Türkçe Rock’ta Yeni Bir Soluk: 40Gece

Türkçe Rock’ta Yeni Bir Soluk: 40Gece

Ülkemizde birçok yeni nesil grup var ve yenileri çıkmaya devam ediyor. Geçtiğimiz yıl ilk albümleri olan Düşünden Uyan‘ı, geçtiğimiz ayda ise Buradan Çıkış Yok albümünü yayımlayan, Ilgaz Fakıoğlu ve Ayhan Asar’ın oluşturduğu bir elektronik rock grubu olan 40Gece, Türkçe rock’a yeni bir bakış açısıyla bakmamızı sağlıyor.

1) 40Gece ismini oluştururken eski Türk mitolojisinden esinlenme fikri kimin aklına geldi ve nasıl ortak paydada buluştunuz?                                                       

Ilgaz: Ürettiğimiz müzik; koyu, karanlık ve sembolik bir anlam taşıyor. Grup ismi ararken benim aklıma 40’lık inancıyla gece ismini birleştirme düşüncesi geldi. Şarkılardaki atmosferin mitolojik ve mistik anlatımlarla eşleştiği fikrindeydim. Genel çerçevede ise bu ifadenin bitmeyen, karanlığı süren ve uzun bir geceye yönelik bir anlam yarattığını düşündük. Ben öneriyi verdiğimde Ayhan’ın da kafasına yatınca “40Gece” isminde karar kıldık.

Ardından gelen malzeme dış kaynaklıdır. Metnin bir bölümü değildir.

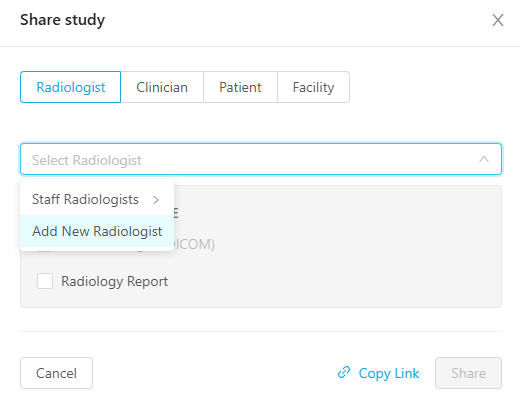Collapse the Select Radiologist dropdown with the up arrow
Viewport: 520px width, 407px height.
pos(484,159)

2) Müzik yapmaya kimden/kimlerden etkilenerek başladınız?

Ayhan: Müzik yapmaya başladığımda ağırlıklı olarak Türkçe rap ve rock müzik dinliyordum. Yaşayan efsanelerden örnek verirsek rap müzikte Sagopa Kajmer ve Ceza, rock’ta Teoman ve Duman beni en çok etkileyen isimlerdendir.

Ilgaz: Babam ben çocukken bir gün benim istediğim Backstreet Boys albümü yerine Iron Maiden–The X Factor albümünü almıştı. Arabada ona küs şekilde davranırken albümün açılış parçasıyla beynimden vuruldum. O gün hem ilk kez metal/rock müziğiyle tanıştım hem de gitar müziğine yönelik ilgim başladı. Müziğe olan ilgimi başlatan gün, o gündür.

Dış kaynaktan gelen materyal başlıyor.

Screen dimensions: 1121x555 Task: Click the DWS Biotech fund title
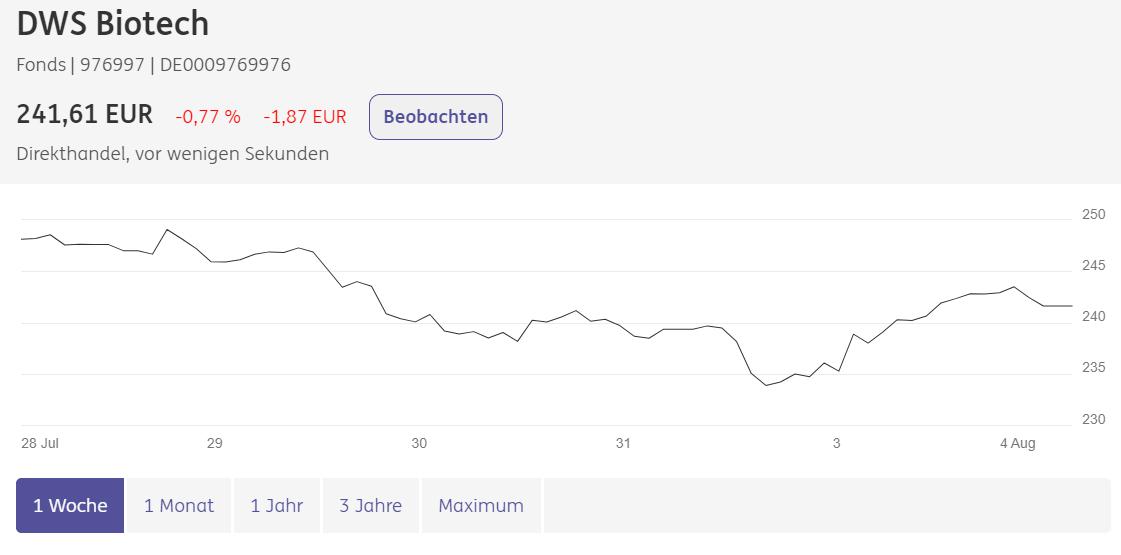tap(113, 23)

3) Elektronik rock’ı bilmeyen birine elektronik rock’ı nasıl tanımlarsınız?

Ayhan: Bilgisayar ortamında yapılan rock müzik diyebiliriz. Ben daha çok modern rock demeyi tercih ediyorum. Günümüzde tamamen canlı enstrümanlardan oluşan müzikler epey azaldı. Biz de müziğimizde şimdilik gitarlar dışında canlı enstrüman
kullanmıyoruz ancak konserlerde daha kemik bir rock sound‘u oluşturmayı düşünüyoruz.

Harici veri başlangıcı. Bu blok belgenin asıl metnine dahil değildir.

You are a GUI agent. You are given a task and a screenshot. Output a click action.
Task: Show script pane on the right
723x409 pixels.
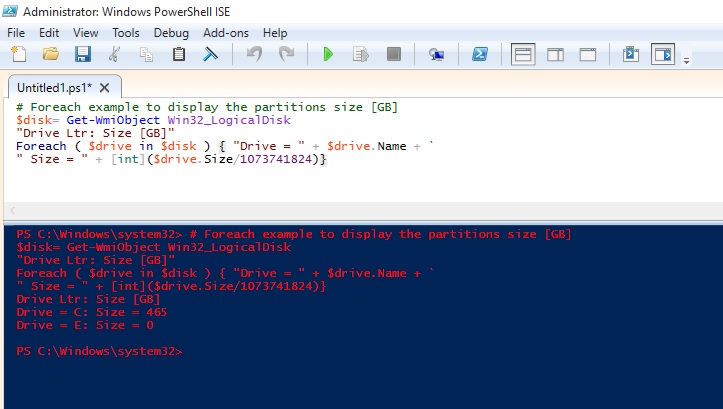pos(556,54)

Ilgaz: Rock kompozisyonlarıyla harmanlanan elektronik sound olarak tarif edebiliriz. Bizlerin de şarkı trafiği geleneksel rock çizgisi taşısa da sound‘daki elektronik katmanlar müziği farklı bir yere çekiyor. Fakat yine de piyasadaki elektronik-rock gruplarından farklı olduğumuzu düşünüyorum. Bizdeki gitar ve trafik kompozisyonları rock müziğe daha yatkın olduğundan dolayı tarzımızın elektronik-endüstriyel rock, modern rock müziği formatında kaldığı fikrindeyim.

 4) Bir röportajınızda Düşünden Uyan albümünde şarkılarınızın depresif ruh halinden manik duruma geçtiğini ve varoluşçu bir konsept yakaladığınızı söylemiştiniz. Buraya ulaşmanızı sağlayan arka plan hikayesi neydi?

Ayhan: Yaşadığımız çağda her şey çok hızlı ve sıklıkla kolay. Bununla birlikte hız, derinleşmeyi namümkün kılıyor. Yüzeyselleşiyoruz ve yaşamda anlam konusunda boşluğa düşüyoruz. Bu albüme başladığımız dönem benim de boşluğa düştüğüm, varoluş sancıları çektiğim bir dönemdi. Bu yüzden karanlık, içe dönük ve depresif şarkılar yazıyordum. Bir yandan 40Gece olarak dinleyicilerimizin artması, insanların şarkılarımızda ortak duygular yaşaması da bana ışık oldu. Sanki kuyunun dibinden ışığa doğru tırmanıyormuşçasına her şarkı bir basamak gibi gittikçe canlandığım, güçlendiğim ve farkındalığımın arttığı bir yolculuktu. Bu yolculuğu da albümde şarkıları dipten yüzeye çıkış şeklinde sıralayarak konsept bir hikayeye dönüştürdük.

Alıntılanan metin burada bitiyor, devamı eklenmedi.